■ **Задание**
Какое слово, согласно отрывку, было написано большими буквами на стене у набережной?

В газетном зале Публички выписал названия многотиражных газет, до войны издававшихся в Ленинграде.
Конструкции с предлогом «за».
Звучат как тосты.
За доблестный труд
За кадры
За коммунизм
За краснопутиловский трактор! (с восклицательным знаком)
За культуру
За новый быт
За образцовый трамвай
За рационализм
За революционную законность
За ревпорядок
За учебу
За синтетический каучук
За советское искусство
За советскую эстраду
За социалистическую реконструкцию Академии
За социалистический реализм
За станок и учебу
За темпы
Время, вперед!
Однажды, давным-давно, Горбачев отозвался хорошо о Бухарине. Тут Николая Ивановича наконец и реабилитировали. О, какой это вызвало в обществе энтузиазм! Перестройка ускорилась, гласность усилилась. Говорили о необходимости увековечить память. «Наш долг».
Так и не увековечили. По ряду исторических причин.
А тут иду по набережной и вижу: на стене большими буквами – БУХАРИН.
Что такое?
«Ресторан».
Это как – ресторан? Это почему?
Пригляделся, какой. Все ясно:
«водочный».

■ **Исходный список**

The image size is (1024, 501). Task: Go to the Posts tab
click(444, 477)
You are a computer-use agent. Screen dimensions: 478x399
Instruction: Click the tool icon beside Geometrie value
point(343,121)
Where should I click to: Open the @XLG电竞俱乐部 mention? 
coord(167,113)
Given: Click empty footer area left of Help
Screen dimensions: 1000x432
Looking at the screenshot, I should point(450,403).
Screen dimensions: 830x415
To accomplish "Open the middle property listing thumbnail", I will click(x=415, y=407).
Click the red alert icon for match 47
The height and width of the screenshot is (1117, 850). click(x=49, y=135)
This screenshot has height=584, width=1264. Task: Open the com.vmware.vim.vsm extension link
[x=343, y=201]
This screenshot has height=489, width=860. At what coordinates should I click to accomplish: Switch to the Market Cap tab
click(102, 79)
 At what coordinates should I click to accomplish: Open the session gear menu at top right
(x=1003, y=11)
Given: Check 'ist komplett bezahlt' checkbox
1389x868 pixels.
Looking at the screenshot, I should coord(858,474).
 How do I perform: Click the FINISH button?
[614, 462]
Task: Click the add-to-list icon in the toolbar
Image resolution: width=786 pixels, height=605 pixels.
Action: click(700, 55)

■ **Ответ**
БУХАРИН.